There’s no denying all the positive benefits breastfeeding gives to mum and baby. In an ideal world, all mums should be able to commit to the act. But it can be a difficult road to take when they start encountering various breastfeeding problems, especially within the first 24 to 48 hours after birth.
Looking for breastfeeding relief? Here are common issues you’ll likely encounter as you go along, plus some tips on how to make your journey a little easier.
It’s normal for nipples to feel sore when breastfeeding, especially if you’re a first-time mum. But if there’s prolonged pain, it’s possible your baby is not latching correctly. Correct this by aiming for an asymmetrical latch or positioning your nipple farther into your baby’s mouth.
Your child’s mouth should be wide open with her lower and upper lips flanged out (like a fish). This encourages the whole mouth to move and will let your baby receive more milk from your breast while lessening the likelihood of sore nipples.
A correct latch will lessen the occurrence of sore nipples. Try breastfeeding your baby more frequently and at short intervals – the less hungry your little one is, the softer their sucking will be.
If you are pumping milk, make sure you use the correct breast pump size and breast pump massage cushion.
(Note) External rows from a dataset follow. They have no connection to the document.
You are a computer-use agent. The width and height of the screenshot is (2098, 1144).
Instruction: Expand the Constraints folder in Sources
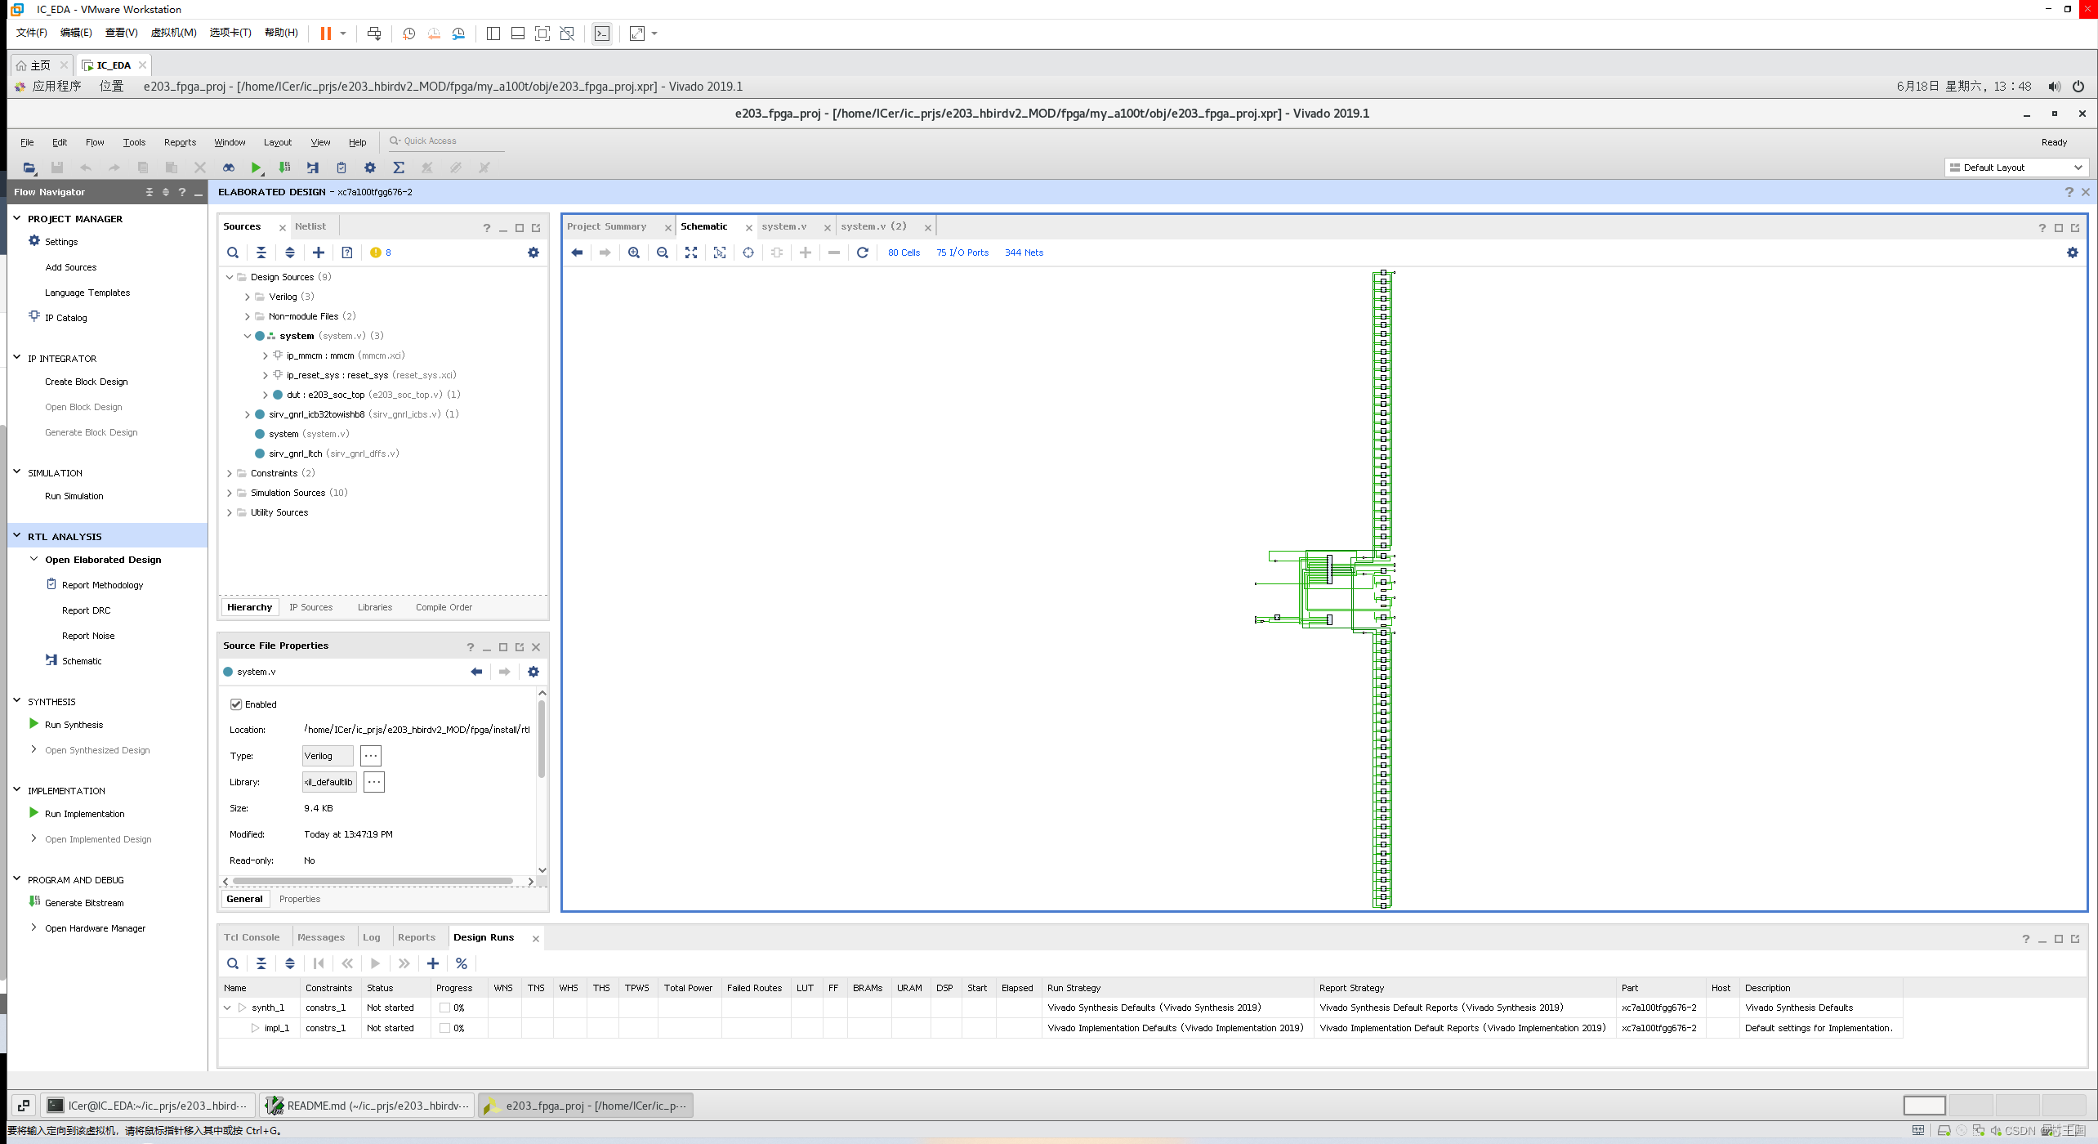(x=230, y=473)
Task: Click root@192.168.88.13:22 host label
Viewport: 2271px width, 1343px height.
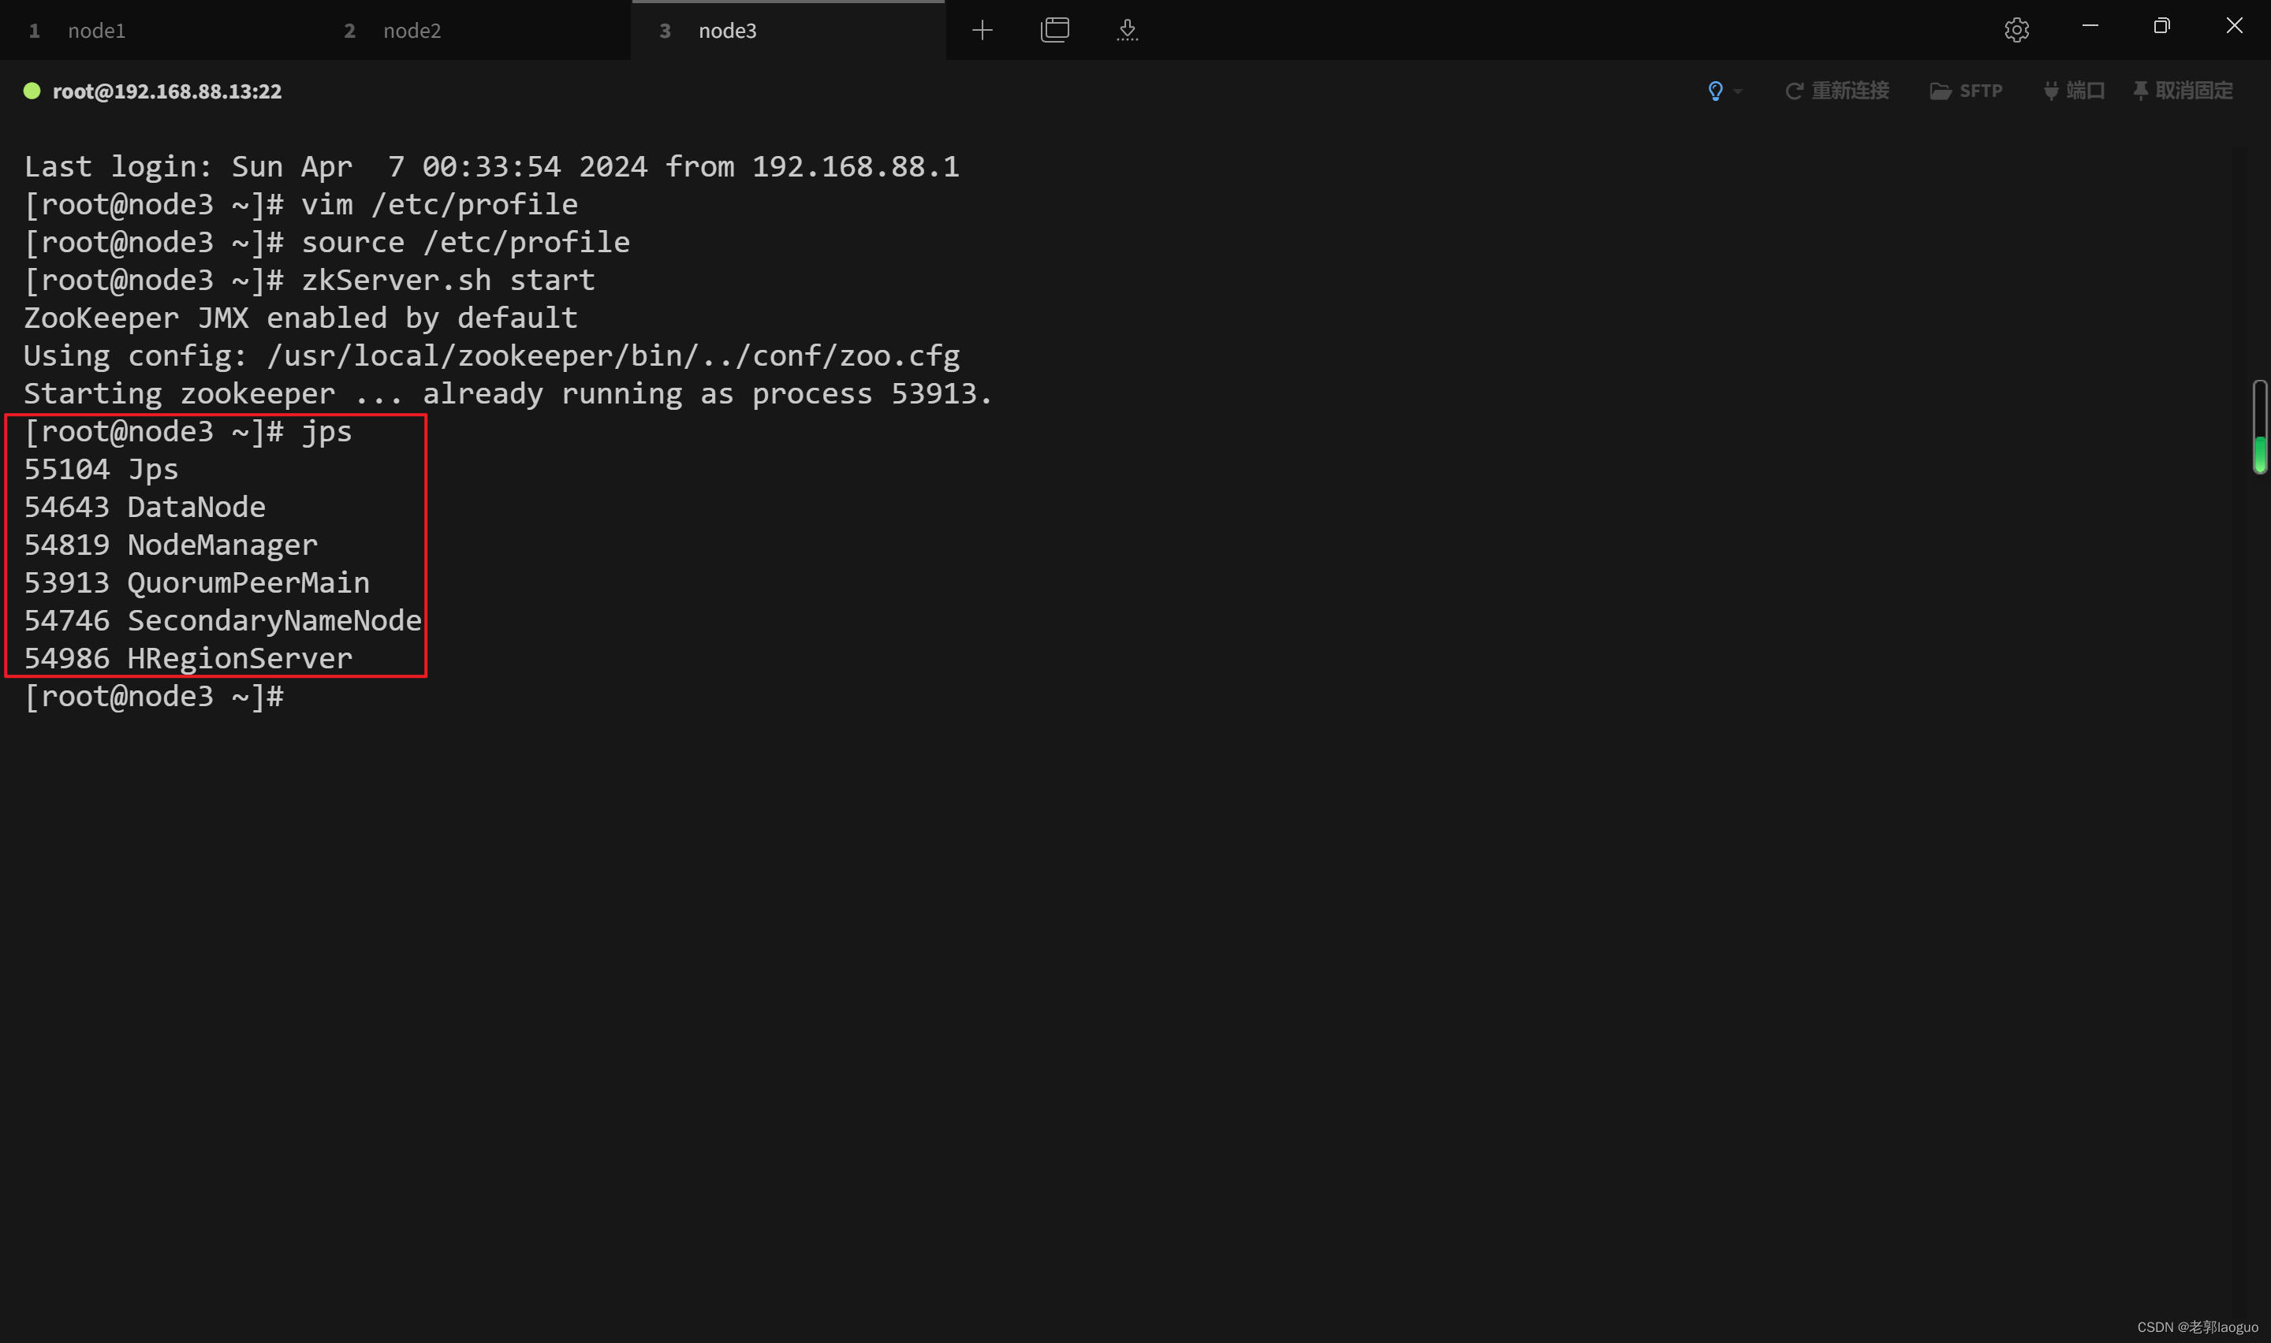Action: tap(167, 91)

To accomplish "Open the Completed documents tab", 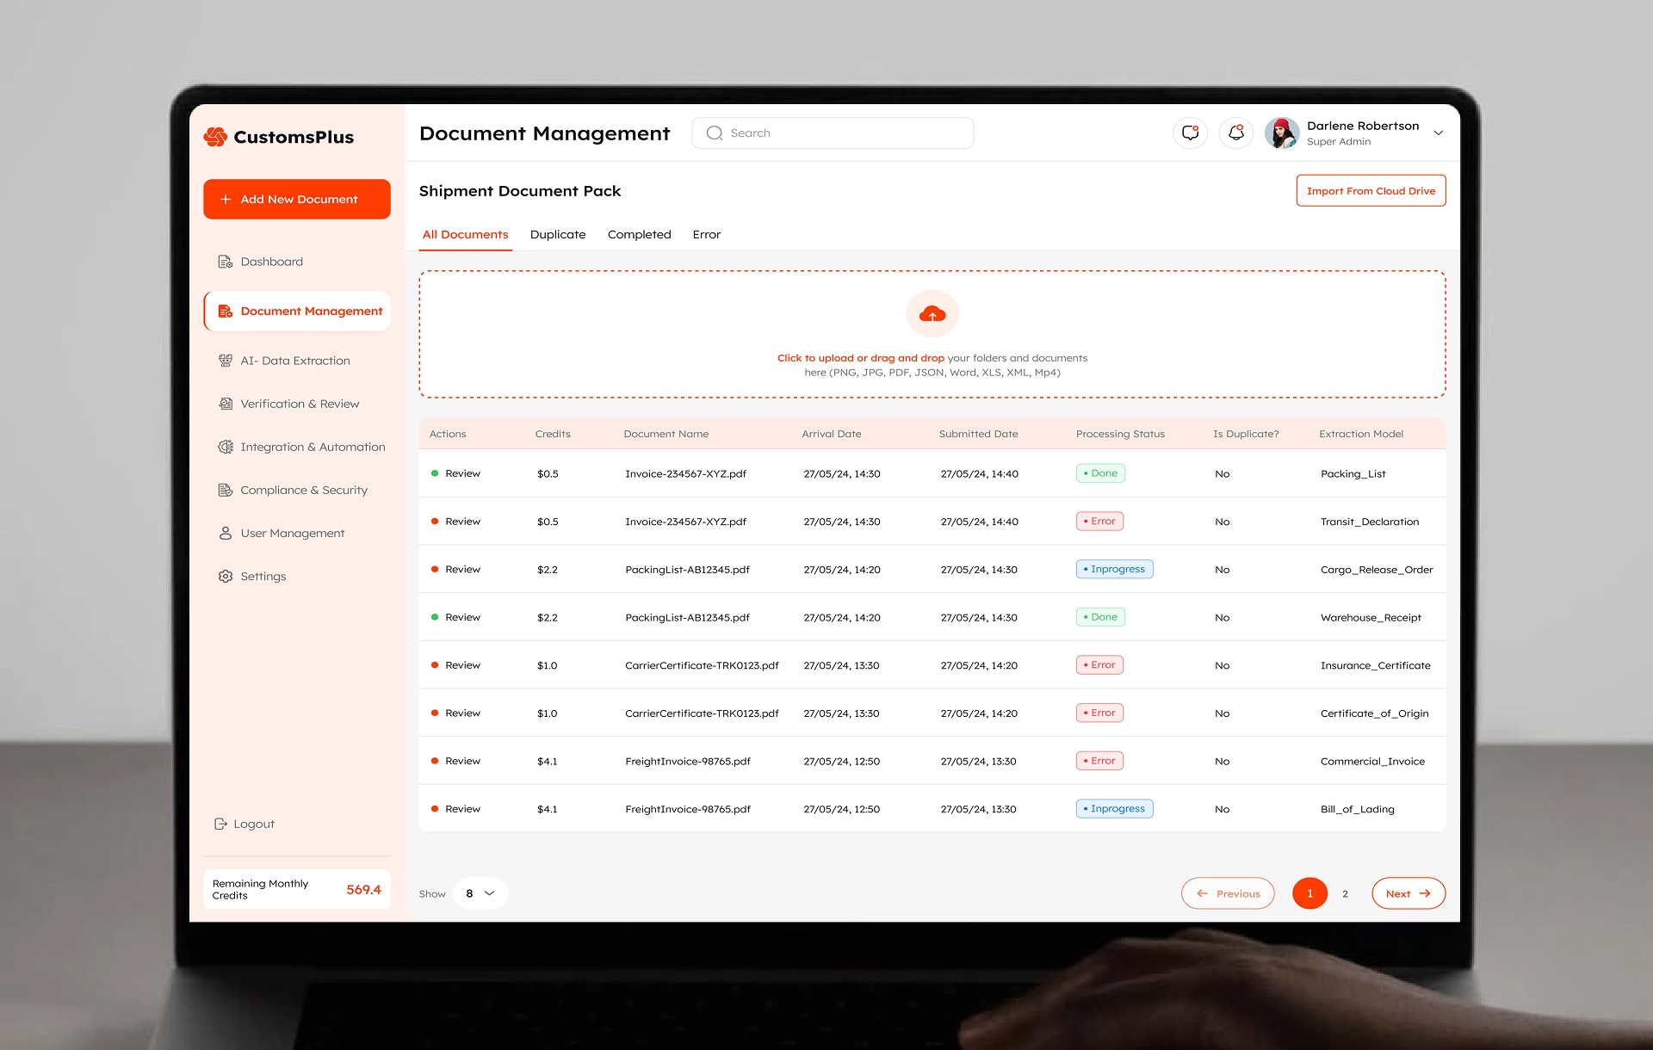I will 639,234.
The Eonian Care Breast Pump Massage Cushion provides a warm and soft touch, making you more comfortable pumping milk.
Feel a hard, painful lump on your breast that is sore to the touch? That might indicate clogged milk ducts. Ducts clog when you cannot drain breast milk completely or skip pumping sessions.
Encourage milk to flow better by applying a warm compress on your breast before feeding. Massaging your breasts while feeding may also offer relief.
Avoid wearing tight bras and clothing, as this may aggravate clogged ducts. Instead, opt for nursing bras like the Eonian Care Hands-free Pumping & Nursing Bra, made of soft, breathable fabric and stretchy up to 3 cups for engorgement while still offering full support. Seamlessly switch from normal bra to nursing your baby with a simple clip click. You can even nurse and pump simultaneously for a lesser occurrence of clogged ducts.
When nursing your baby, breastfeed on the side with the plugged duct first, as babies tend to suck the hardest at the beginning of every feeding, helping unclog the duct. Try feeding your little one more often, but get plenty of rest. Stress and fatigue greatly affect milk flow and can lead to other breastfeeding problems.
Mastitis is an inflammation of the breast tissue that may also lead to infection. Breasts feel tender and warm to the touch, accompanied by swelling, skin redness, and a burning sensation while breastfeeding. Mums may also experience fever and chills.
The quickest way to treat mastitis is to fully empty the breasts by pumping or nursing. But beware that this might also mean pain – sometimes excruciating pain. If you’re fighting an infection, doctors may also prescribe breastfeeding-friendly antibiotics, so you can continue nursing while treating the mastitis.
High milk supply
Too much breast milk is the cause of several breastfeeding problems like clogged ducts, mastitis, and breast engorgement. Engorged breasts feel abnormally full and almost rock solid. This makes it hard for babies to latch since the breast does not conform to their mouths.
A high milk supply can also cause the milk to flow quickly, making your baby gag or choke as they are forced to gulp milk down while feeding. This can lead to overfeeding or cause gassiness and spit-ups.
If you have abundant milk, you can use a milk collector to collect any letdown. The Eonian Care Breast Milk Collector is discreet and designed to fit your bra and collect leaking breast milk while breastfeeding. It helps mums regulate their milk flow and makes it easy for little ones to breastfeed, encouraging them to latch correctly, even if their mothers have flat or inverted nipples. This also helps prevent sore and cracked nipples.
When breastfeeding, slow down milk flow by laying on your back or reclining on a chair. Make sure to burp your baby frequently to prevent gassiness.
Low Milk Supply
A low milk supply is among the top reasons mums get discouraged from continuing breastfeeding. Keep in mind that you don’t need to produce much milk during the first few days with your newborn, so keep nursing – and often – to encourage milk production.
Pumping can also be a great help! The extra stimulation can help increase your milk supply, and you can store the collected milk for use later. The Eonian Care Breast Milk Storage Bags are fridge and freezer safe, keeping your liquid gold safe and ready whenever you need it. It also has write-on labels so you can track if the milk is still safe for consumption.
To avoid these breastfeeding problems - remember to eat healthy food – a balanced diet of carbohydrates, protein, vegetables, and fruit helps keep your milk supply up. You can also try lactation goodies and supplements, but always remember to ask for guidance from your doctor. You can do it, mum!